The half-orc shudders and stirs as I cut deeper, so I gently stroke his face with my fingertips, then twist the knife vengefully and make space for the egg. His eyes flutter open and recognition dawns for a moment, but the webbing holds him tight and he quickly lapses back into unconsciousness.

The fun part of the work done, I place the egg reverently within the cavity and then call upon the goddess to close the gaping wound.

I look over at the three web covered bodies, wounds all healed, gifts in place and realize that three is not enough.

I'll need more.

So I resolve to let them go.

Let them return to the surface, with no idea what lurks inside.

Their fellows will watch them suffer and die messily and it will inspire them to come down here and confront me.

They will send their strongest and I will take them as my own.


That armoured bitch is stronger than I gave her credit for. I shouldn't have let her go back to the surface and rally her friends.

She should have been well and truly dead by now. A shattered husk, burst from the inside, soaking the floor of whatever flop house she squats in with her blood.
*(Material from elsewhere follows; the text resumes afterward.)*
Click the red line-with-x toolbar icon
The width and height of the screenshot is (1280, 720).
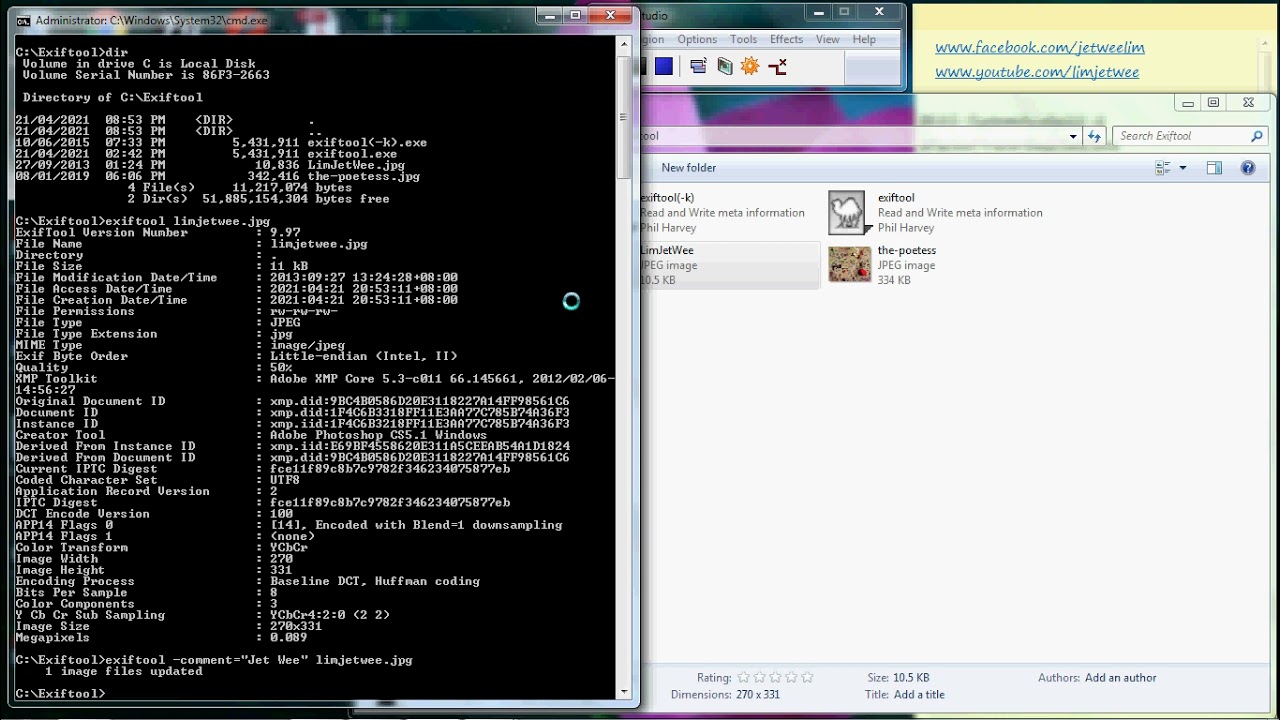778,67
Instead, she avoided the tripwires and ambushed me. Me! Her and her grotesque party of disgusting misfits killed everyone. I had the dwarf, and the that ridiculous looking half-orc was next, but the devil-thing was too strong.

I barely fought them off.

I called to my goddess for help and she did not answer. the summoning circle stayed dormant, blood glistening wetly on the webbing.

Mog'tharod did not come.

I must know why.


No.

No no no.

Haunting images flash through my memory. Glimpses of shattered dark-skinned faces, bodies torn apart, my new legs cutting, stabbing, ripping in an orgy of violent.

New legs?

My soldiers.

My family.

My sisters.

What have I become?

I was so sure that I knew what I had to do. Enter the portal, confront Lolth directly and show her my devotion. Make her understand that I did everything for her.

But she didn't care.

So I tried to make her see, first with my voice, then with everything I had.

I remember her face. Impassive. Cold. Malevolence glittering in her many eyes.

And then the pain began, and I felt my bones cracking and twisting, sinews ripping and reforming, skin flowing like water and then hardening into something else.

...

Where am I?

The temple?

My spiders, yes. I remember now. I skitter to and fro, tending to their needs, weaving a great web to hold them safe.

Safe from anyone that would hurt them.

Then, a noise.

At the door.

I won't let them hurt my brood!

Not while I live!


It is dark here and the webs are infinite.

I skitter along them, feeling for vibrations but there is nothing. Nothing but the silken strings crisscrossing the eternal blackness.

I can sense her.

My goddess.

And I know that I am nothing to her and that she has forsaken me.

There Goes The Spider Queen

I like this story, though I'm sure it loses something in the telling.

It's a great example of the emergent storytelling that happens when playing D&D, because the drow priestess as described could just as easily have been a one-note encounter, though with a distinctly creepy tone to it.

Nobody wants to be implanted with spider eggs after all.

But the nature of the delves means that most encounters take a while to complete, with things happening over multiple days, so the priestess grew and grew, changing with each new encounter and mutating into something else entirely.

Literally in this case.

Interestingly enough, her eventual transformation into a drider was the end result of a bad dice roll when she attempted to summon help. These sorts of opportunities come along all the time, so it's important to keep an eye out for them in order to make the world feel more alive and responsive to the players actions.

And really, that's what it's all about.

Weaving a cool story together with the help of a bunch of amazing people.